#### Entrées présentées

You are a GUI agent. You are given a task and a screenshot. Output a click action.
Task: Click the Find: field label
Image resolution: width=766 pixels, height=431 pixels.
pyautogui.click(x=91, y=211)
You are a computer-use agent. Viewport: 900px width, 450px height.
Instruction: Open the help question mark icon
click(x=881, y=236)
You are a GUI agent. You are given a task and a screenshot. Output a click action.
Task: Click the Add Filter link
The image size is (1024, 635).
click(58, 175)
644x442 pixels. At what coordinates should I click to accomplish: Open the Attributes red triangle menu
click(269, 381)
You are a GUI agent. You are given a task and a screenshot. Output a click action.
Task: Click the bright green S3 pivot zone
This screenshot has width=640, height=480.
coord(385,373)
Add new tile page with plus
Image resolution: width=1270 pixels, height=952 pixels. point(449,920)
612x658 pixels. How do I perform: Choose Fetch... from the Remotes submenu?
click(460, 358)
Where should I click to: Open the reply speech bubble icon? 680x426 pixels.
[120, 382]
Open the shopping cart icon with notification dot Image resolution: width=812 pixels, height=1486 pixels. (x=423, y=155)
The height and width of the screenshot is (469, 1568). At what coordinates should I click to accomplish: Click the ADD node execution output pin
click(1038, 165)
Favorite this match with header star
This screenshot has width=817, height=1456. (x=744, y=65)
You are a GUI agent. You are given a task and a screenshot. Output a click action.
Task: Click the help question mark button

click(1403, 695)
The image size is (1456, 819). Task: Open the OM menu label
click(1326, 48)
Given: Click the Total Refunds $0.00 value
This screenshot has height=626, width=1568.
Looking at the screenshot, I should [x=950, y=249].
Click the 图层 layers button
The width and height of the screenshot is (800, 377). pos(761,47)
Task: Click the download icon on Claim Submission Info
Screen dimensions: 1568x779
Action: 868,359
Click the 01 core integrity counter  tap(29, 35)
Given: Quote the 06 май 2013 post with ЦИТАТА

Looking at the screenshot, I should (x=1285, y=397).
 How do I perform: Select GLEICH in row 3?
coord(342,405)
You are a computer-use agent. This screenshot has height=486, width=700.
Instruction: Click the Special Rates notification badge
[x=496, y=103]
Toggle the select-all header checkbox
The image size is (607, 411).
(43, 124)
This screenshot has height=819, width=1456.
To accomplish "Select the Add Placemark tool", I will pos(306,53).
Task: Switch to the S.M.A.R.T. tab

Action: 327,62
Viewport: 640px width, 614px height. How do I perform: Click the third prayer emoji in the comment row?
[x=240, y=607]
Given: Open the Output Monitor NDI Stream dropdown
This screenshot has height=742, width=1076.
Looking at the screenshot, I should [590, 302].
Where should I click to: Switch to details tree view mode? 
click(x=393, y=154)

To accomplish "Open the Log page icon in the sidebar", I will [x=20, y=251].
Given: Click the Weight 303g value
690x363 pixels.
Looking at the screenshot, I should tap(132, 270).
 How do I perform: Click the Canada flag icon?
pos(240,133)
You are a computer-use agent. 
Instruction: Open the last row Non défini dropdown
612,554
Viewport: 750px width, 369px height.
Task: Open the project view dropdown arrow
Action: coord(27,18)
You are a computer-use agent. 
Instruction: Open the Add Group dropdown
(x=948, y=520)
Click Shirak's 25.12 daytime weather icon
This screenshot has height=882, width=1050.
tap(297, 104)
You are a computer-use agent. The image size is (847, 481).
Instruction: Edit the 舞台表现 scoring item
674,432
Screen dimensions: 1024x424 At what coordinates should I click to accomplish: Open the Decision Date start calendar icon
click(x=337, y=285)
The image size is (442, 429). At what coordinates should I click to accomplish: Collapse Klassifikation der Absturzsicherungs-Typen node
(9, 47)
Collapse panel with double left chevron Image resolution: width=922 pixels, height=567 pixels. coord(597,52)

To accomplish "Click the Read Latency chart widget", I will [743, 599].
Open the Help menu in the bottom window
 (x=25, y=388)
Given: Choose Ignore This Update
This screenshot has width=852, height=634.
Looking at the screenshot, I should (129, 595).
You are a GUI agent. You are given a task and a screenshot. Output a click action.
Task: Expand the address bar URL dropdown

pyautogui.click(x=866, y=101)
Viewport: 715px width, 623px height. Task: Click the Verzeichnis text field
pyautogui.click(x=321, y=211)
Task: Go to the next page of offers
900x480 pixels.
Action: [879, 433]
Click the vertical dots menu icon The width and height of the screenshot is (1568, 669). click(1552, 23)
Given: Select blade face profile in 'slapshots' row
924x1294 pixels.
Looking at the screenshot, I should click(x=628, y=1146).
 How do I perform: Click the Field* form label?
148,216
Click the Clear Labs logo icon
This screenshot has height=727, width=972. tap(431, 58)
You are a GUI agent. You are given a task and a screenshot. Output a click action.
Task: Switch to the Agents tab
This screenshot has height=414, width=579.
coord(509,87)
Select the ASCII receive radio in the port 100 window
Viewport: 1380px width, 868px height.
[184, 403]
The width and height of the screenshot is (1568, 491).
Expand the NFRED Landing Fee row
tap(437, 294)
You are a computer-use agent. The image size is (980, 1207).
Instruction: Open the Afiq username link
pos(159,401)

########

> _Consigne_
Présentez toutes les lignes des entrées ci-dessus sous forme de liste numérotée, sans les lignes vides.

> _Réponse_
1. You are a GUI agent. You are given a task and a screenshot. Output a click action.
2. Task: Click the Find: field label
3. Image resolution: width=766 pixels, height=431 pixels.
4. pyautogui.click(x=91, y=211)
5. You are a computer-use agent. Viewport: 900px width, 450px height.
6. Instruction: Open the help question mark icon
7. click(x=881, y=236)
8. You are a GUI agent. You are given a task and a screenshot. Output a click action.
9. Task: Click the Add Filter link
10. The image size is (1024, 635).
11. click(58, 175)
12. 644x442 pixels. At what coordinates should I click to accomplish: Open the Attributes red triangle menu
13. click(269, 381)
14. You are a GUI agent. You are given a task and a screenshot. Output a click action.
15. Task: Click the bright green S3 pivot zone
16. This screenshot has width=640, height=480.
17. coord(385,373)
18. Add new tile page with plus
19. Image resolution: width=1270 pixels, height=952 pixels. point(449,920)
20. 612x658 pixels. How do I perform: Choose Fetch... from the Remotes submenu?
21. click(460, 358)
22. Where should I click to: Open the reply speech bubble icon? 680x426 pixels.
23. [120, 382]
24. Open the shopping cart icon with notification dot Image resolution: width=812 pixels, height=1486 pixels. (x=423, y=155)
25. The height and width of the screenshot is (469, 1568). At what coordinates should I click to accomplish: Click the ADD node execution output pin
26. click(1038, 165)
27. Favorite this match with header star
28. This screenshot has width=817, height=1456. (x=744, y=65)
29. You are a GUI agent. You are given a task and a screenshot. Output a click action.
30. Task: Click the help question mark button
31. click(1403, 695)
32. The image size is (1456, 819). Task: Open the OM menu label
33. click(1326, 48)
34. Given: Click the Total Refunds $0.00 value
35. This screenshot has height=626, width=1568.
36. Looking at the screenshot, I should [x=950, y=249].
37. Click the 图层 layers button
38. The width and height of the screenshot is (800, 377). pos(761,47)
39. Task: Click the download icon on Claim Submission Info
40. Screen dimensions: 1568x779
41. Action: 868,359
42. Click the 01 core integrity counter  tap(29, 35)
43. Given: Quote the 06 май 2013 post with ЦИТАТА
44. Looking at the screenshot, I should (x=1285, y=397).
45.  How do I perform: Select GLEICH in row 3?
46. coord(342,405)
47. You are a computer-use agent. This screenshot has height=486, width=700.
48. Instruction: Click the Special Rates notification badge
49. [x=496, y=103]
50. Toggle the select-all header checkbox
51. The image size is (607, 411).
52. (43, 124)
53. This screenshot has height=819, width=1456.
54. To accomplish "Select the Add Placemark tool", I will pos(306,53).
55. Task: Switch to the S.M.A.R.T. tab
56. Action: 327,62
57. Viewport: 640px width, 614px height. How do I perform: Click the third prayer emoji in the comment row?
58. [x=240, y=607]
59. Given: Open the Output Monitor NDI Stream dropdown
60. This screenshot has height=742, width=1076.
61. Looking at the screenshot, I should [590, 302].
62. Where should I click to: Switch to details tree view mode? 
63. click(x=393, y=154)
64. To accomplish "Open the Log page icon in the sidebar", I will [x=20, y=251].
65. Given: Click the Weight 303g value
66. 690x363 pixels.
67. Looking at the screenshot, I should tap(132, 270).
68.  How do I perform: Click the Canada flag icon?
69. pos(240,133)
70. You are a computer-use agent. 
71. Instruction: Open the last row Non défini dropdown
72. 612,554
73. Viewport: 750px width, 369px height.
74. Task: Open the project view dropdown arrow
75. Action: coord(27,18)
76. You are a computer-use agent. 
77. Instruction: Open the Add Group dropdown
78. (x=948, y=520)
79. Click Shirak's 25.12 daytime weather icon
80. This screenshot has height=882, width=1050.
81. tap(297, 104)
82. You are a computer-use agent. The image size is (847, 481).
83. Instruction: Edit the 舞台表现 scoring item
84. 674,432
85. Screen dimensions: 1024x424 At what coordinates should I click to accomplish: Open the Decision Date start calendar icon
86. click(x=337, y=285)
87. The image size is (442, 429). At what coordinates should I click to accomplish: Collapse Klassifikation der Absturzsicherungs-Typen node
88. (9, 47)
89. Collapse panel with double left chevron Image resolution: width=922 pixels, height=567 pixels. coord(597,52)
90. To accomplish "Click the Read Latency chart widget", I will [743, 599].
91. Open the Help menu in the bottom window
92.  (x=25, y=388)
93. Given: Choose Ignore This Update
94. This screenshot has width=852, height=634.
95. Looking at the screenshot, I should (129, 595).
96. You are a GUI agent. You are given a task and a screenshot. Output a click action.
97. Task: Expand the address bar URL dropdown
98. pyautogui.click(x=866, y=101)
99. Viewport: 715px width, 623px height. Task: Click the Verzeichnis text field
100. pyautogui.click(x=321, y=211)
101. Task: Go to the next page of offers
102. 900x480 pixels.
103. Action: [879, 433]
104. Click the vertical dots menu icon The width and height of the screenshot is (1568, 669). click(1552, 23)
105. Given: Select blade face profile in 'slapshots' row
106. 924x1294 pixels.
107. Looking at the screenshot, I should click(x=628, y=1146).
108.  How do I perform: Click the Field* form label?
109. 148,216
110. Click the Clear Labs logo icon
111. This screenshot has height=727, width=972. tap(431, 58)
112. You are a GUI agent. You are given a task and a screenshot. Output a click action.
113. Task: Switch to the Agents tab
114. This screenshot has height=414, width=579.
115. coord(509,87)
116. Select the ASCII receive radio in the port 100 window
117. Viewport: 1380px width, 868px height.
118. [184, 403]
119. The width and height of the screenshot is (1568, 491).
120. Expand the NFRED Landing Fee row
121. tap(437, 294)
122. You are a computer-use agent. The image size is (980, 1207).
123. Instruction: Open the Afiq username link
124. pos(159,401)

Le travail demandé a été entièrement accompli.